Positive integers are (a subset of) natural numbers

[–] ewenak@jlai.lu 5 points 2 months ago (2 children)

Why a subset? They're the same thing right? I guess it could be about the zero?

[–] SchwertImStein@lemmy.dbzer0.com 7 points 2 months ago (1 children)

you answered your own question

[–] ewenak@jlai.lu 3 points 2 months ago (3 children)

Well what I learned in school was that zero was both positive and negative. I knew some people consider the natural numbers don't include zero, but I didn't know for some zero isn't even positive.

[–] SchwertImStein@lemmy.dbzer0.com 4 points 2 months ago* (last edited 2 months ago)

it is neither positive nor negative

[–] deltapi@lemmy.world 3 points 2 months ago* (last edited 2 months ago)

I knew a physicist who considered 0 negative if she arrived at 0 coming from negative source numbers and positive if coming from positive sources.

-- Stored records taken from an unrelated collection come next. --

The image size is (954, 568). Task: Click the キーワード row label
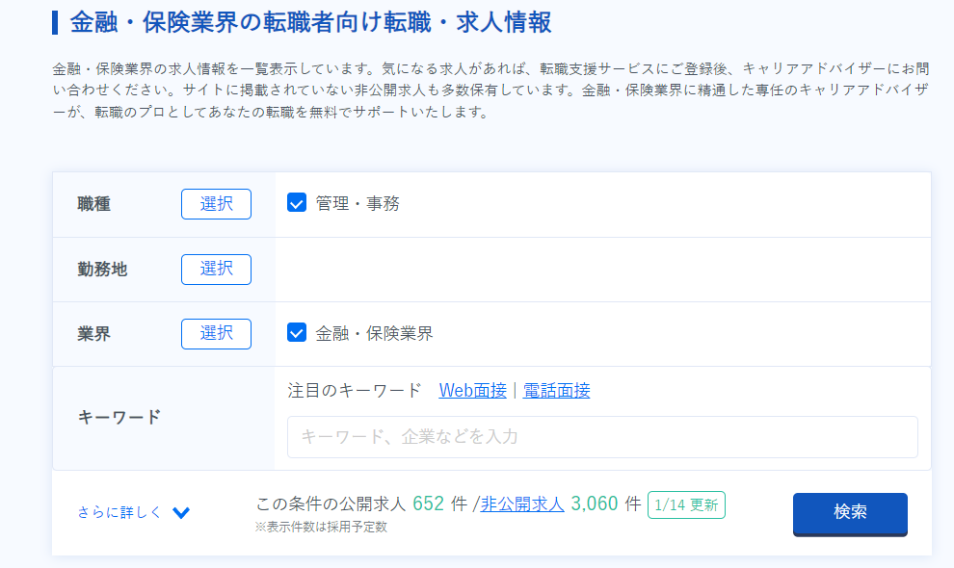click(x=119, y=417)
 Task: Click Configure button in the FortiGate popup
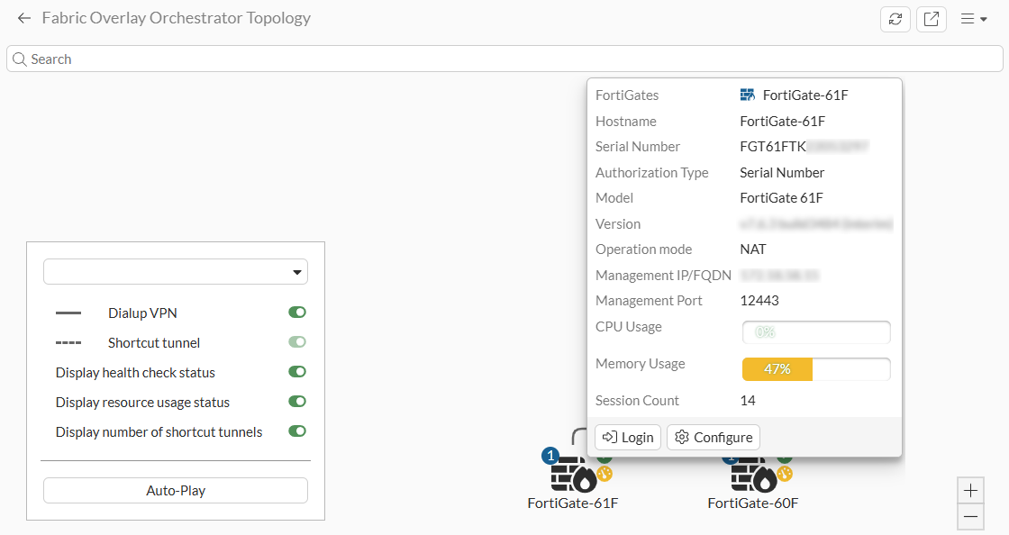[714, 437]
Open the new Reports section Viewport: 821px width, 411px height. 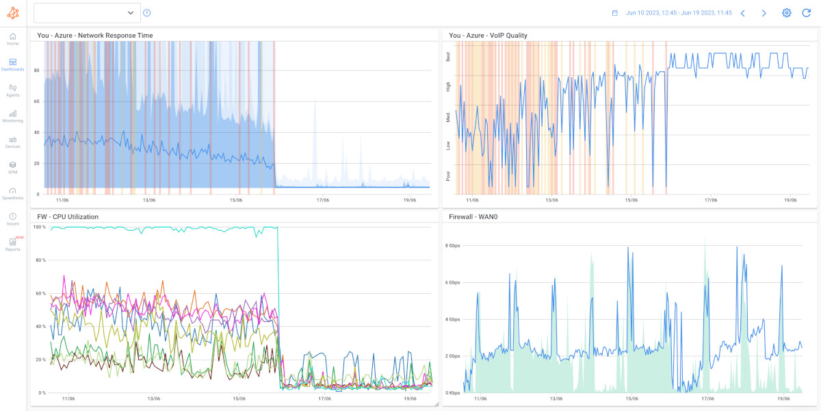tap(12, 245)
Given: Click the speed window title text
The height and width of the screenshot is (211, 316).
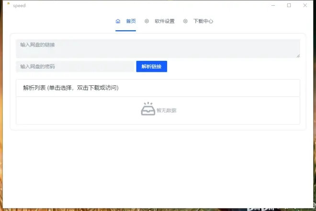Looking at the screenshot, I should click(20, 6).
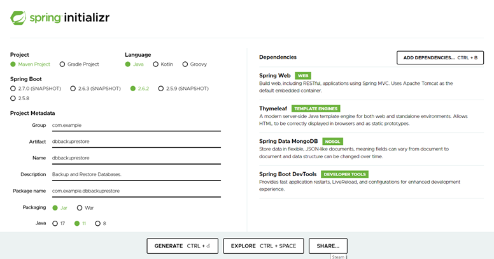Click the WEB tag badge

[x=303, y=76]
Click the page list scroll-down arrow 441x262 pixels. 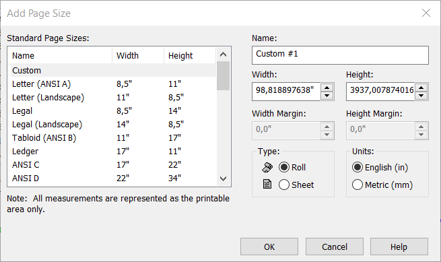click(224, 178)
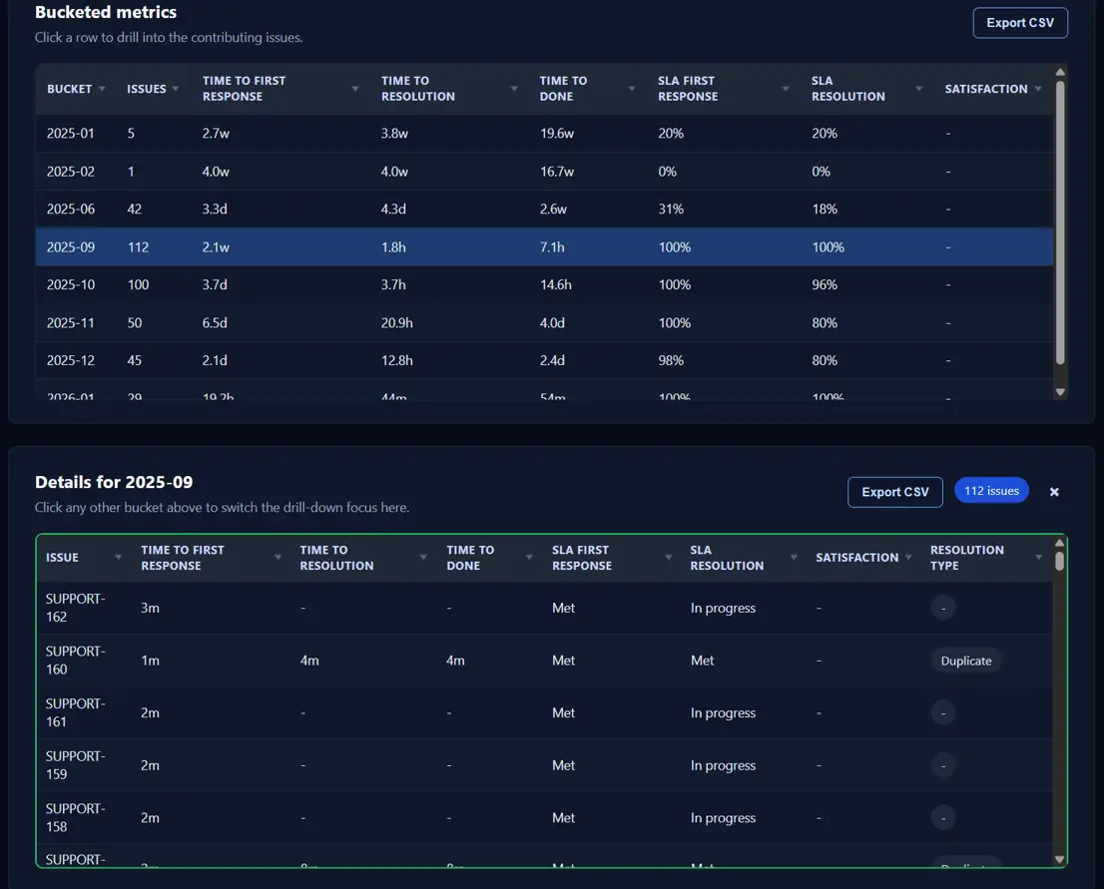Select the 2025-10 bucket row
This screenshot has width=1104, height=889.
pyautogui.click(x=399, y=284)
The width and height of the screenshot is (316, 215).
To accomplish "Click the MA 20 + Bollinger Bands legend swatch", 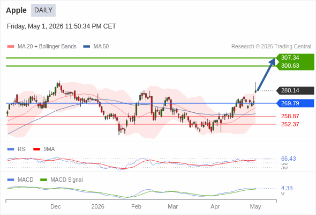I will [11, 47].
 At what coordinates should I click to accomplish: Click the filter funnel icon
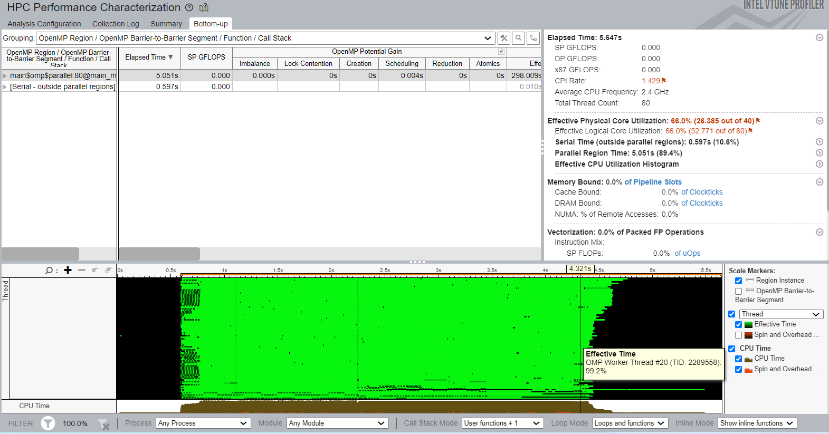(48, 423)
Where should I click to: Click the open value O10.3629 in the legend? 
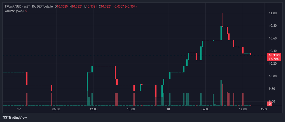pos(61,6)
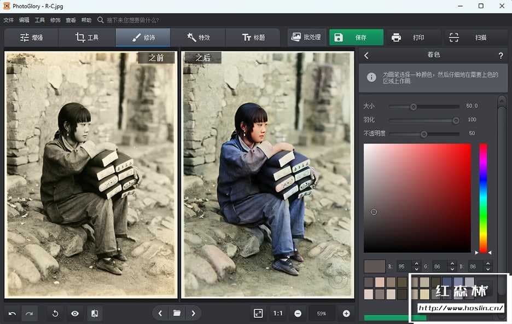The height and width of the screenshot is (324, 512).
Task: Open the 文件 menu
Action: (x=8, y=20)
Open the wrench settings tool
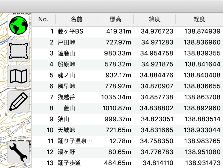The image size is (223, 168). pyautogui.click(x=18, y=152)
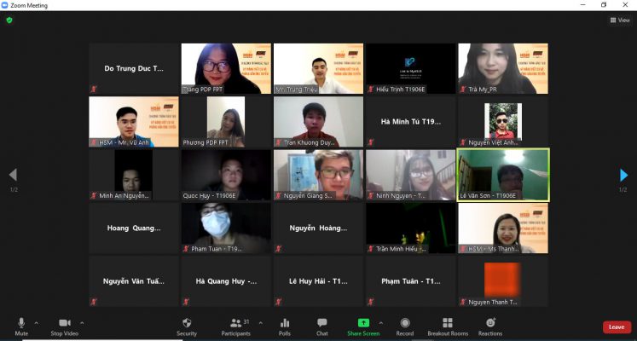Open Breakout Rooms

[448, 326]
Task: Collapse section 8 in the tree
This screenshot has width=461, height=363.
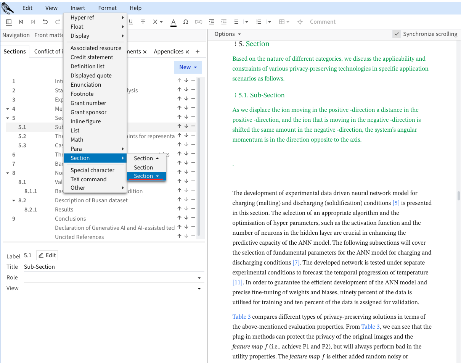Action: [x=8, y=173]
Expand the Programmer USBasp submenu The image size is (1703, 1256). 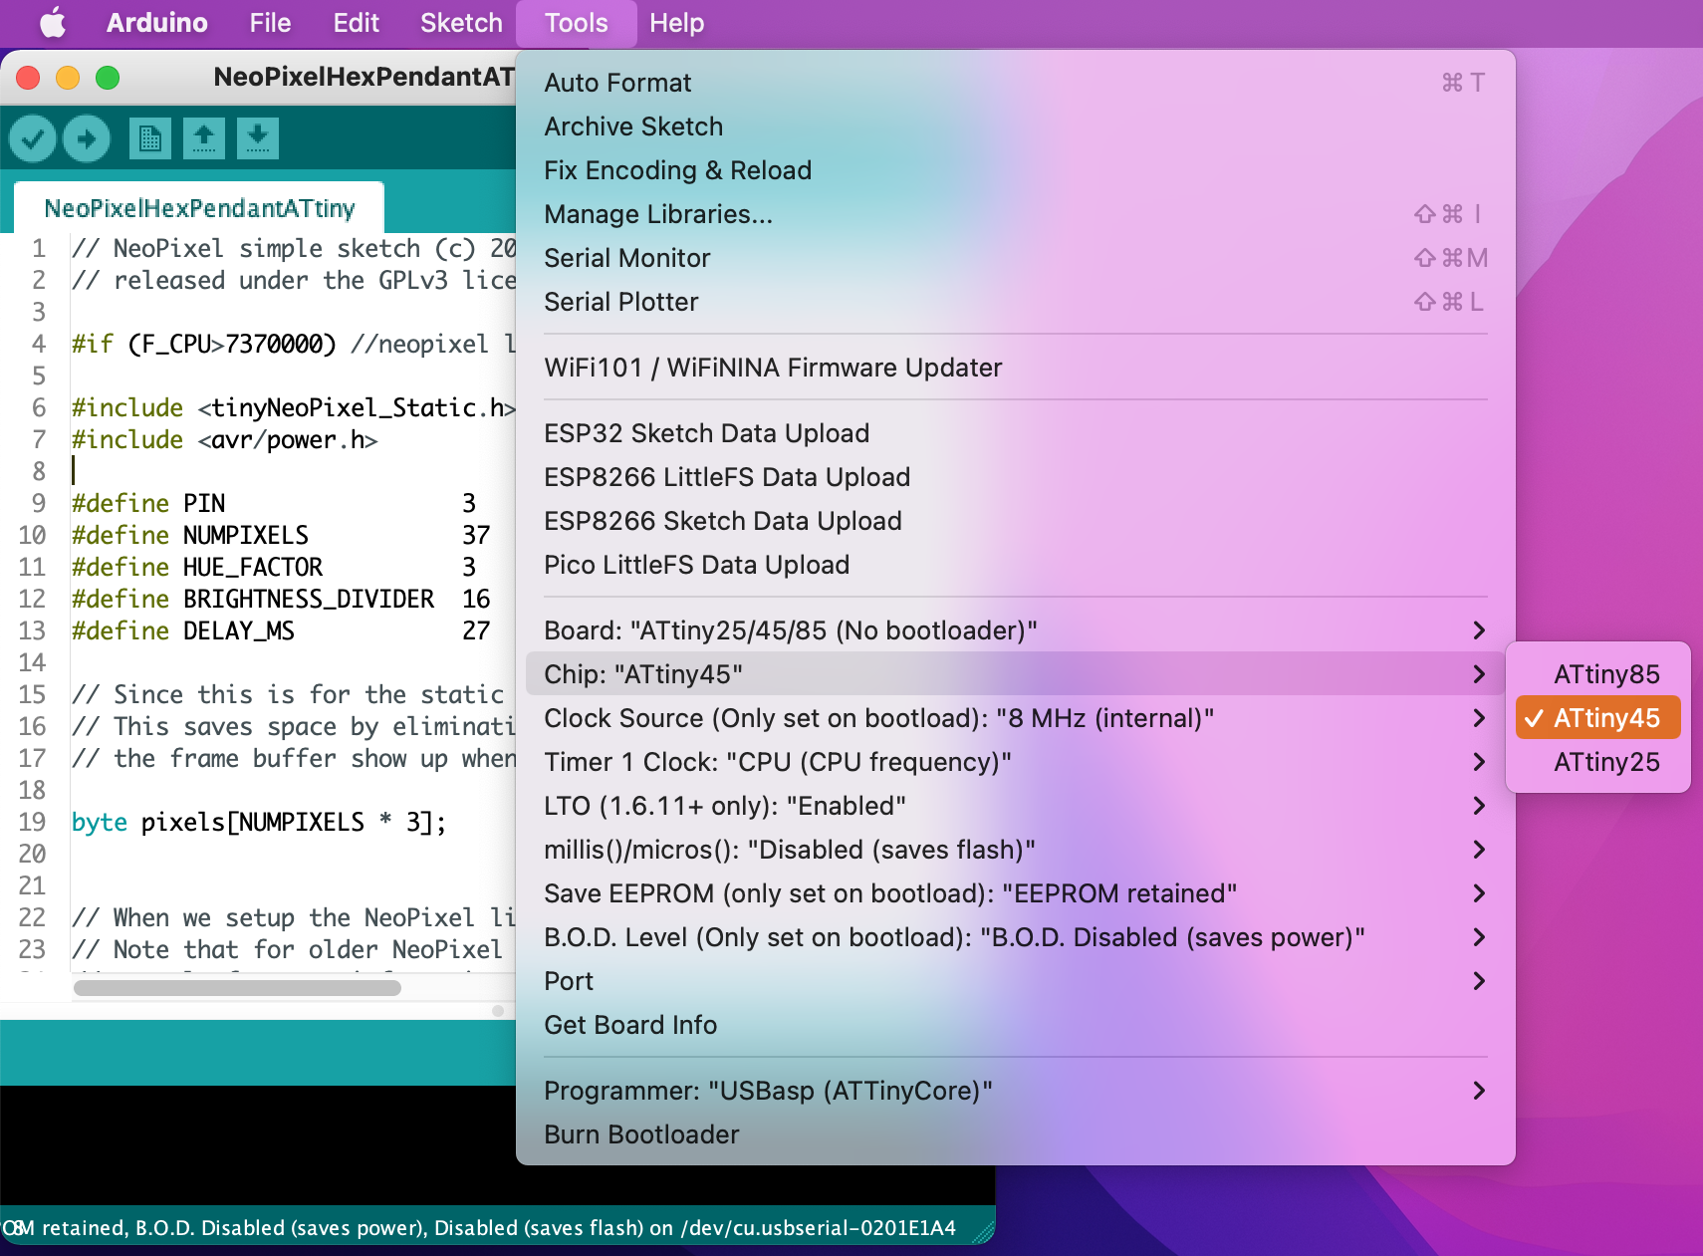click(1016, 1091)
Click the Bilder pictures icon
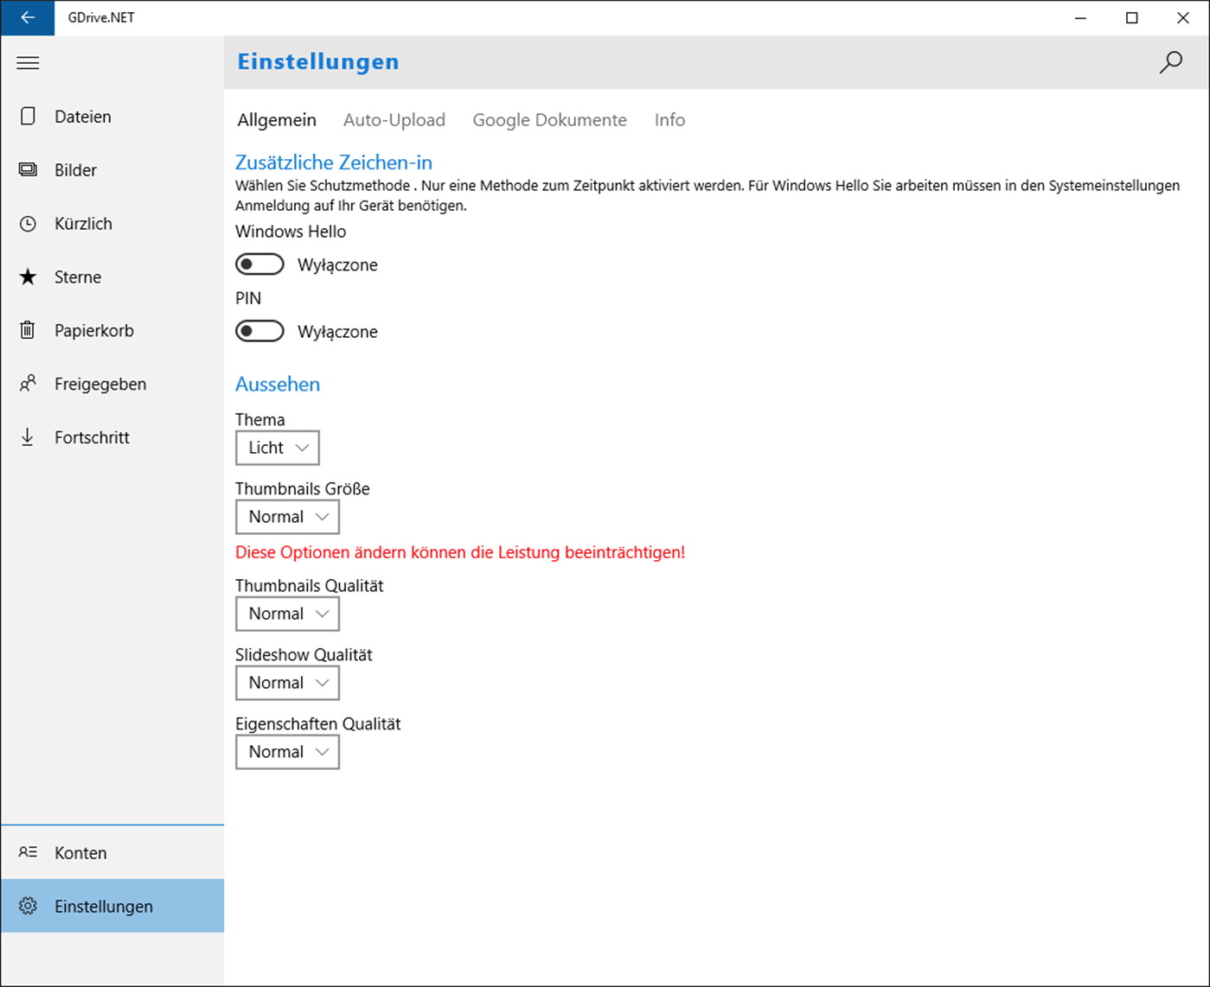The height and width of the screenshot is (987, 1210). [28, 169]
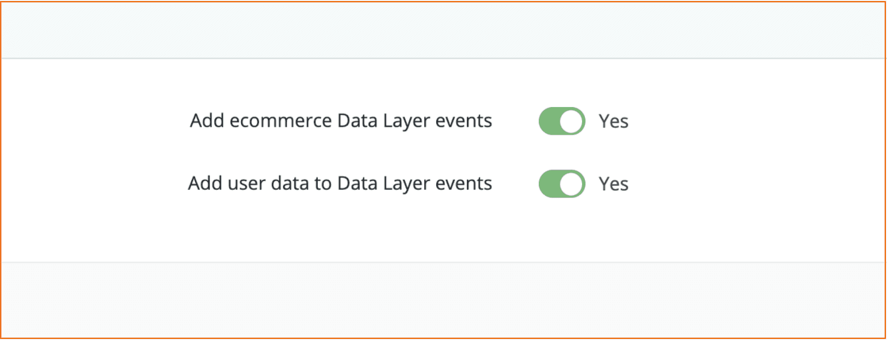Click the green track of the user data switch

coord(549,184)
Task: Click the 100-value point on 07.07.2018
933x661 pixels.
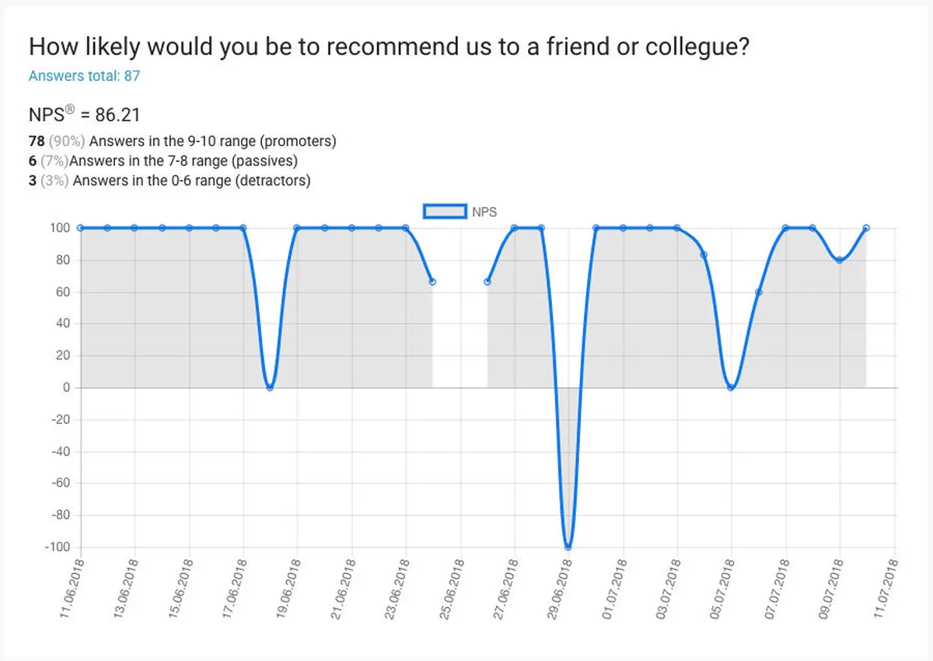Action: pyautogui.click(x=785, y=228)
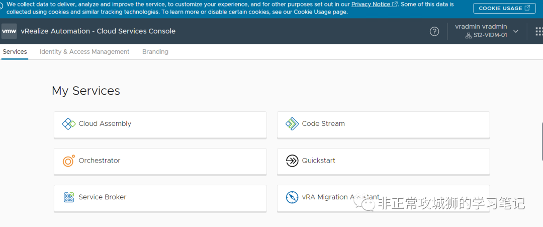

Something something sampling rate

[–] MBM@lemmings.world 2 points 2 months ago

Some places (like France) talk about positive and strictly positive, others (like England) about non-negative and positive

[–] very_well_lost@lemmy.world 1 points 2 months ago (1 children)

Identical sets are considered subsets of each other.

[–] ewenak@jlai.lu 1 points 2 months ago

True

But I don't think they would have said "a subset of" if the sets were identical.